即便是3%的机构养老,背后也是750万老人,他们所涉及的家庭照护者有上亿人。随着老龄化加深,这个群体还会继续增大,当他们想要选择养老机构时,我们的社会资源却未必做好了准备。
除了观念的改变——本文一开头提到的北京大学中文系教授钱理群,也是通过卖掉自己的自有住房,来支付每月2万元高端养老院的费用,更重要的是建立一套社会保障体系和阶梯式缴费原则。
当“长期失能”的风险不断聚合并蔓延成社会风险时,就需要社会政策加以干预。建立一套为年老、患病或遭受意外伤害导致常年卧床生活无法自理的社会成员提供照护服务的长期护理保险制度,似乎是唯一的选项。

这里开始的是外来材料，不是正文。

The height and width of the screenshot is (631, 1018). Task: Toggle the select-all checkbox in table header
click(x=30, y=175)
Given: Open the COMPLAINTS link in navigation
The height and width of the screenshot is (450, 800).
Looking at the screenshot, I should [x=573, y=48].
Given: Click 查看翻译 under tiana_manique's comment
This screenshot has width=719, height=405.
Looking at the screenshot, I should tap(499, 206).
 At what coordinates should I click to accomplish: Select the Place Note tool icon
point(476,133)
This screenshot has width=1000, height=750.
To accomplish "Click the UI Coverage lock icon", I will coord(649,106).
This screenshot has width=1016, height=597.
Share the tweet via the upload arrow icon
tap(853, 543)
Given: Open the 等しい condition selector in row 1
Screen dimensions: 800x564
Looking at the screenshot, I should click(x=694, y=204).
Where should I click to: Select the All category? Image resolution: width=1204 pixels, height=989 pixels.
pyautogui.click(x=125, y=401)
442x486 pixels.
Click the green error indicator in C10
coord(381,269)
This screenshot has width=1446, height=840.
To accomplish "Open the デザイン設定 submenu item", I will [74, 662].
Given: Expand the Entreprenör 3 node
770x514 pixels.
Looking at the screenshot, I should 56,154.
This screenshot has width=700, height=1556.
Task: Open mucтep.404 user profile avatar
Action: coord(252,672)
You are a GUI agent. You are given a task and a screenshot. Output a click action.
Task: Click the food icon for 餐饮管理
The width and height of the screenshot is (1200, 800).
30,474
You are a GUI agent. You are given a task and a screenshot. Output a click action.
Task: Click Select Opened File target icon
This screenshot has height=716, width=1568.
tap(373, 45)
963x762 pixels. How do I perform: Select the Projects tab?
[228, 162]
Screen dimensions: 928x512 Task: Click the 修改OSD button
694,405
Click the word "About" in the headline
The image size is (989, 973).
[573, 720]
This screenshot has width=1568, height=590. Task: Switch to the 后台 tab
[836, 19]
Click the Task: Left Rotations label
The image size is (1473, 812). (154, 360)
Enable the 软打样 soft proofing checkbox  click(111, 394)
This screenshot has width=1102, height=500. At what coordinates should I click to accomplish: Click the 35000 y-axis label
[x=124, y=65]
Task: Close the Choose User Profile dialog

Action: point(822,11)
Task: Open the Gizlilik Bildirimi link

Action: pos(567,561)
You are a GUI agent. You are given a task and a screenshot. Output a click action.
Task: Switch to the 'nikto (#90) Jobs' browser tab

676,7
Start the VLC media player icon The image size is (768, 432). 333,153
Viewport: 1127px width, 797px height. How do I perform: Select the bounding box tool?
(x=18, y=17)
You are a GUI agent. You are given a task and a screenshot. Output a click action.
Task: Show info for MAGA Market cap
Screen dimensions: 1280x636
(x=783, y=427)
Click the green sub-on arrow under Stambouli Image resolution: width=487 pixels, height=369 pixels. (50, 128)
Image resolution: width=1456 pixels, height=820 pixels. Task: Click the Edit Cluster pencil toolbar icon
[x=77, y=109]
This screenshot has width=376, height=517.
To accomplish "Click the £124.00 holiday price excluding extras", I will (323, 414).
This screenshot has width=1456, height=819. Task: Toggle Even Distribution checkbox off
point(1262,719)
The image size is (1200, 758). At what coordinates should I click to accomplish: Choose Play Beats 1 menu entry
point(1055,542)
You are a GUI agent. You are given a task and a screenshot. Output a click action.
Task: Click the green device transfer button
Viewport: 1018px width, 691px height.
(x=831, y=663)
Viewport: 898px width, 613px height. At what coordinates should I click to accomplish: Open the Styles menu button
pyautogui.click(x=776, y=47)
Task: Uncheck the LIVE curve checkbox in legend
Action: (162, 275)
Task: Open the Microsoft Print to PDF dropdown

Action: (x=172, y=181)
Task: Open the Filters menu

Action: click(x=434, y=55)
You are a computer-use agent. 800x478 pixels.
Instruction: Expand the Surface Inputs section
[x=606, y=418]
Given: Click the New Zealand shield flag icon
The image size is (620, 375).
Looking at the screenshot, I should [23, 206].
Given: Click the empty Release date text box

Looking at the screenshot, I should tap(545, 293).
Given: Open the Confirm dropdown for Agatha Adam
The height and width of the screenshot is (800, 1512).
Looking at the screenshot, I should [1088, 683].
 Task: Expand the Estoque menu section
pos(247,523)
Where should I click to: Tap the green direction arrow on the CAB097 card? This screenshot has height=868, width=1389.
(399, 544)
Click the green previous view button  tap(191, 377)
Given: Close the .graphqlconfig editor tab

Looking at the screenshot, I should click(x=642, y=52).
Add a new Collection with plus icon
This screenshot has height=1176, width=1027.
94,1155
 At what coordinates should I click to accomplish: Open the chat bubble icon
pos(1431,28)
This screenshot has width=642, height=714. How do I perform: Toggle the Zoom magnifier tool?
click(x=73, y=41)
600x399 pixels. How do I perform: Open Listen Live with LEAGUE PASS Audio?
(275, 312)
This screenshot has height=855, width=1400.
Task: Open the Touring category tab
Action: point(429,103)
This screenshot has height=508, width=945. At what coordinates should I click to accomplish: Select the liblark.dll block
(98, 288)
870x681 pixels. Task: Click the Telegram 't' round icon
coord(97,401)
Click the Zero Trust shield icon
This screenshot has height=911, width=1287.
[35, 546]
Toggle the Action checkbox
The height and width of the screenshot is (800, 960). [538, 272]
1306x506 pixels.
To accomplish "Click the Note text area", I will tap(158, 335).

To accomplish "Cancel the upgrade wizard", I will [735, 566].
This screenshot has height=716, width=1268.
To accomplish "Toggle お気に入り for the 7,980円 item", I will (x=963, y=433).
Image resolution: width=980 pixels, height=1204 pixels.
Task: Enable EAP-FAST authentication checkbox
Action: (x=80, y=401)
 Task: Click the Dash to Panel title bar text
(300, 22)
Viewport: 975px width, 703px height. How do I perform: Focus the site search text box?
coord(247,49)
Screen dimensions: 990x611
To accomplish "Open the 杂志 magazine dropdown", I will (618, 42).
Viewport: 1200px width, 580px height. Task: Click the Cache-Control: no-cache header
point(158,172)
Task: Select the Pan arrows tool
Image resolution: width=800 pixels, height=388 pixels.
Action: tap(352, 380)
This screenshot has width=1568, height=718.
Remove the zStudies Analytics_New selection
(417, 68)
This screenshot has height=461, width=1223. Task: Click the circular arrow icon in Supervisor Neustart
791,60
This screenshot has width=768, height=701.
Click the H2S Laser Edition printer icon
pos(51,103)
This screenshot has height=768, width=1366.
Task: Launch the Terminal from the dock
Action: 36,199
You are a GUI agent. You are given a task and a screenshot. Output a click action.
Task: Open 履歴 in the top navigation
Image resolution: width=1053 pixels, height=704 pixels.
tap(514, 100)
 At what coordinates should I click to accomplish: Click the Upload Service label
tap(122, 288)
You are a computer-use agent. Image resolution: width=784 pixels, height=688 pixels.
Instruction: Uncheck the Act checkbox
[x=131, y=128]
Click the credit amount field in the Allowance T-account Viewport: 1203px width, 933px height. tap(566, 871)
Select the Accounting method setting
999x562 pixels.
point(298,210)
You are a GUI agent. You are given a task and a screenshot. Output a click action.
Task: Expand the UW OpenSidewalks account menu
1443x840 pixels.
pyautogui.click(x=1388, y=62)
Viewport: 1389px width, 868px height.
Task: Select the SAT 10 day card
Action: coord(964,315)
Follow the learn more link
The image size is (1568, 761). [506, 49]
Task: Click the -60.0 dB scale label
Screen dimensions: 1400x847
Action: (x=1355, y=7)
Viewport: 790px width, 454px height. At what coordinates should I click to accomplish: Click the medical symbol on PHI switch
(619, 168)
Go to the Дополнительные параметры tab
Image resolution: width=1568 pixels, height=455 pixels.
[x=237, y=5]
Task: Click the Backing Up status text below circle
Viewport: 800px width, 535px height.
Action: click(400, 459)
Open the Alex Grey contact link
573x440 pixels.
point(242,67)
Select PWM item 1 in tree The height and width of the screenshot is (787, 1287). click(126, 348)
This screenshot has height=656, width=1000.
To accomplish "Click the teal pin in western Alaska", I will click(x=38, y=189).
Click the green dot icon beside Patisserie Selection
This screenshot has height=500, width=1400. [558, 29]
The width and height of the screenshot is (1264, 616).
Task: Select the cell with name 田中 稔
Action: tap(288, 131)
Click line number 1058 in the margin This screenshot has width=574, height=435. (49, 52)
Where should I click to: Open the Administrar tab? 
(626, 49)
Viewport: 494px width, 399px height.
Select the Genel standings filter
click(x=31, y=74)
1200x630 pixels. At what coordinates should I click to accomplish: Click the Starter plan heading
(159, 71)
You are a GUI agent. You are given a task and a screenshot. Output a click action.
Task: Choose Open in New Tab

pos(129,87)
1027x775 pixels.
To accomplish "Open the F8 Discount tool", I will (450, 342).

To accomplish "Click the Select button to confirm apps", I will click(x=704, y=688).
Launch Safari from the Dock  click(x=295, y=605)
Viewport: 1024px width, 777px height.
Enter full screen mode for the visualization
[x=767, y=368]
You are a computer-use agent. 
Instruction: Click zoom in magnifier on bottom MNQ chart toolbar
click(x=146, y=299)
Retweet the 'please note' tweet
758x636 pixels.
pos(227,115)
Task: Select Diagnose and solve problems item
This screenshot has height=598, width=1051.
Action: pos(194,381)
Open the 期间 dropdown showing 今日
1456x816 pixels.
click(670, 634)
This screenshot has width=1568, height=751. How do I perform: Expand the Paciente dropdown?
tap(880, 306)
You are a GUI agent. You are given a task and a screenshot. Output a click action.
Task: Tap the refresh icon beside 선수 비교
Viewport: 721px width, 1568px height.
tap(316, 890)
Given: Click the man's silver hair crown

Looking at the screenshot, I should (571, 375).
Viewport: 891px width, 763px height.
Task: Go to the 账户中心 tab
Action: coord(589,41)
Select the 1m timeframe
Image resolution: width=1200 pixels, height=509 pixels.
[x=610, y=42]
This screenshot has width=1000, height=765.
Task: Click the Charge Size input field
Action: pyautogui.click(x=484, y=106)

而对于站在中度老龄化边缘的中国来说,毫无疑问的是,在生育率长期走低、老龄化程度加深、失能规模扩大的现实状态下,长期护理险可能是这2.5亿中国老年人(指60岁及以上)最需要的一个险种,并且迫在眉睫。
但问题在于,直到现在,全世界范围内,也只有荷兰、以色列、德国、日本、韩国五个国家建立了全民长期护理保险制度,总覆盖不过3亿人。
乔晓春将老年群体比喻为一个“三明治”结构,高收入和低收入人群是三明治的外围部分,高收入人群可以靠自己的收入获得优质的养老服务,政府为低收入人群兜底,但这两类人群所占比例较低。
而中间比例最大的夹层部分为中等收入群体,这部分“夹心层”老人将会处于相对尴尬的境地 ,他们的规模巨大,2020年为2682万,到2035年增加到6954万,2050年迅速提高到1.24亿。
如若不能尽快解决支付瓶颈,在老龄化与少子化并存的大背景下,一旦他们丧失了自理能力,收入又不足以用来购买市场化的养老服务,未来谁来照顾他们呢?